INSTRUCTIONS TO FOLLOW:
Retype all the data word for word.

DATA TO PROCESS:
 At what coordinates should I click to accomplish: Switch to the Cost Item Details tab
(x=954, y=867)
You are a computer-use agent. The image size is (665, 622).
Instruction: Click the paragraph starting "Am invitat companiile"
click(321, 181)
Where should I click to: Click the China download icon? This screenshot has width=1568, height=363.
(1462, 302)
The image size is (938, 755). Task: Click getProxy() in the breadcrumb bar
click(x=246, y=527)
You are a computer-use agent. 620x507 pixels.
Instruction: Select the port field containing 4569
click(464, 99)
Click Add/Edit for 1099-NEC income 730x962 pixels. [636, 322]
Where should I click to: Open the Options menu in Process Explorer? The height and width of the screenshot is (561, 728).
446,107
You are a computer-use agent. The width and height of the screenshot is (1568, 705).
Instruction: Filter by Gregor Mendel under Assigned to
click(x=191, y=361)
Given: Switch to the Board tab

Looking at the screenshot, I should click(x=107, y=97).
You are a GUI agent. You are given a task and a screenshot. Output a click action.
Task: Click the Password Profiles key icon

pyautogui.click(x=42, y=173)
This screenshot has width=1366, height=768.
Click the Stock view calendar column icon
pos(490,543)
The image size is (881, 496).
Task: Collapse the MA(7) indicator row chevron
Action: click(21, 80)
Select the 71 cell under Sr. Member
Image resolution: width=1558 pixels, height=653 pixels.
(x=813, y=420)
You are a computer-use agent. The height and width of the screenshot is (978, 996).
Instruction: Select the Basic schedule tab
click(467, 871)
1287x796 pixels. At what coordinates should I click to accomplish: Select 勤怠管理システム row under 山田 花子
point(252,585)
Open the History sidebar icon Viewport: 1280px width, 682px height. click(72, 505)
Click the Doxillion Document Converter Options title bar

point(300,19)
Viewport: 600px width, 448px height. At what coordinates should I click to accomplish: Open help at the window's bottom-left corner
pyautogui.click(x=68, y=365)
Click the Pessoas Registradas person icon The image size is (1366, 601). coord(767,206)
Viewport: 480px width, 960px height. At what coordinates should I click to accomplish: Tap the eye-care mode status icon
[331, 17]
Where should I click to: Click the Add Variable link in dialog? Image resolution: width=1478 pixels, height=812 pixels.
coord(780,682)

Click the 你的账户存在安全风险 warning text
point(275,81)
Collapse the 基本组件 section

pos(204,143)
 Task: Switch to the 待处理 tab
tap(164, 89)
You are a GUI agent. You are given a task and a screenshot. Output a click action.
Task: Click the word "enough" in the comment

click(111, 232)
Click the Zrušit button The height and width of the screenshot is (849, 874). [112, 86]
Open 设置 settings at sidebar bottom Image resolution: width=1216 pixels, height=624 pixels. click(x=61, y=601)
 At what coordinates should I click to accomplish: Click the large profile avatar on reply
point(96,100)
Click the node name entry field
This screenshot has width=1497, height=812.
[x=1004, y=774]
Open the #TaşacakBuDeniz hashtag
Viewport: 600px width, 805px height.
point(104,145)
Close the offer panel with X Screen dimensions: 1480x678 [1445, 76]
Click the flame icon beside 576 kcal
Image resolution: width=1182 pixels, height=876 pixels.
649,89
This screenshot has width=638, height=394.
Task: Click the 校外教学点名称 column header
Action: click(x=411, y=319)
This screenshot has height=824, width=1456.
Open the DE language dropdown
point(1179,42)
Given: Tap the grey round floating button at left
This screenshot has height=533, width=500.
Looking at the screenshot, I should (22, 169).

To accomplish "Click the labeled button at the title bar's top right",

SOLUTION TO THE PROBLEM:
 At what coordinates should I click to accomplish: Switch to the Cost Item Details tab
(x=954, y=867)
You are a computer-use agent. The image size is (665, 622).
Instruction: Click the paragraph starting "Am invitat companiile"
click(321, 181)
Where should I click to: Click the China download icon? This screenshot has width=1568, height=363.
(1462, 302)
The image size is (938, 755). Task: Click getProxy() in the breadcrumb bar
click(x=246, y=527)
You are a computer-use agent. 620x507 pixels.
Instruction: Select the port field containing 4569
click(464, 99)
Click Add/Edit for 1099-NEC income 730x962 pixels. [636, 322]
Where should I click to: Open the Options menu in Process Explorer? The height and width of the screenshot is (561, 728).
446,107
You are a computer-use agent. The width and height of the screenshot is (1568, 705).
Instruction: Filter by Gregor Mendel under Assigned to
click(x=191, y=361)
Given: Switch to the Board tab

Looking at the screenshot, I should click(x=107, y=97).
You are a GUI agent. You are given a task and a screenshot. Output a click action.
Task: Click the Password Profiles key icon

pyautogui.click(x=42, y=173)
This screenshot has width=1366, height=768.
Click the Stock view calendar column icon
pos(490,543)
The image size is (881, 496).
Task: Collapse the MA(7) indicator row chevron
Action: click(21, 80)
Select the 71 cell under Sr. Member
Image resolution: width=1558 pixels, height=653 pixels.
(x=813, y=420)
You are a computer-use agent. The height and width of the screenshot is (978, 996).
Instruction: Select the Basic schedule tab
click(467, 871)
1287x796 pixels. At what coordinates should I click to accomplish: Select 勤怠管理システム row under 山田 花子
point(252,585)
Open the History sidebar icon Viewport: 1280px width, 682px height. click(72, 505)
Click the Doxillion Document Converter Options title bar

point(300,19)
Viewport: 600px width, 448px height. At what coordinates should I click to accomplish: Open help at the window's bottom-left corner
pyautogui.click(x=68, y=365)
Click the Pessoas Registradas person icon The image size is (1366, 601). coord(767,206)
Viewport: 480px width, 960px height. At what coordinates should I click to accomplish: Tap the eye-care mode status icon
[331, 17]
Where should I click to: Click the Add Variable link in dialog? Image resolution: width=1478 pixels, height=812 pixels.
coord(780,682)

Click the 你的账户存在安全风险 warning text
point(275,81)
Collapse the 基本组件 section

pos(204,143)
 Task: Switch to the 待处理 tab
tap(164, 89)
You are a GUI agent. You are given a task and a screenshot. Output a click action.
Task: Click the word "enough" in the comment

click(111, 232)
Click the Zrušit button The height and width of the screenshot is (849, 874). [112, 86]
Open 设置 settings at sidebar bottom Image resolution: width=1216 pixels, height=624 pixels. click(x=61, y=601)
 At what coordinates should I click to accomplish: Click the large profile avatar on reply
point(96,100)
Click the node name entry field
This screenshot has width=1497, height=812.
[x=1004, y=774]
Open the #TaşacakBuDeniz hashtag
Viewport: 600px width, 805px height.
point(104,145)
Close the offer panel with X Screen dimensions: 1480x678 [1445, 76]
Click the flame icon beside 576 kcal
Image resolution: width=1182 pixels, height=876 pixels.
649,89
This screenshot has width=638, height=394.
Task: Click the 校外教学点名称 column header
Action: click(x=411, y=319)
This screenshot has height=824, width=1456.
Open the DE language dropdown
point(1179,42)
Given: Tap the grey round floating button at left
This screenshot has height=533, width=500.
Looking at the screenshot, I should (22, 169).

To accomplish "Click the labeled button at the title bar's top right",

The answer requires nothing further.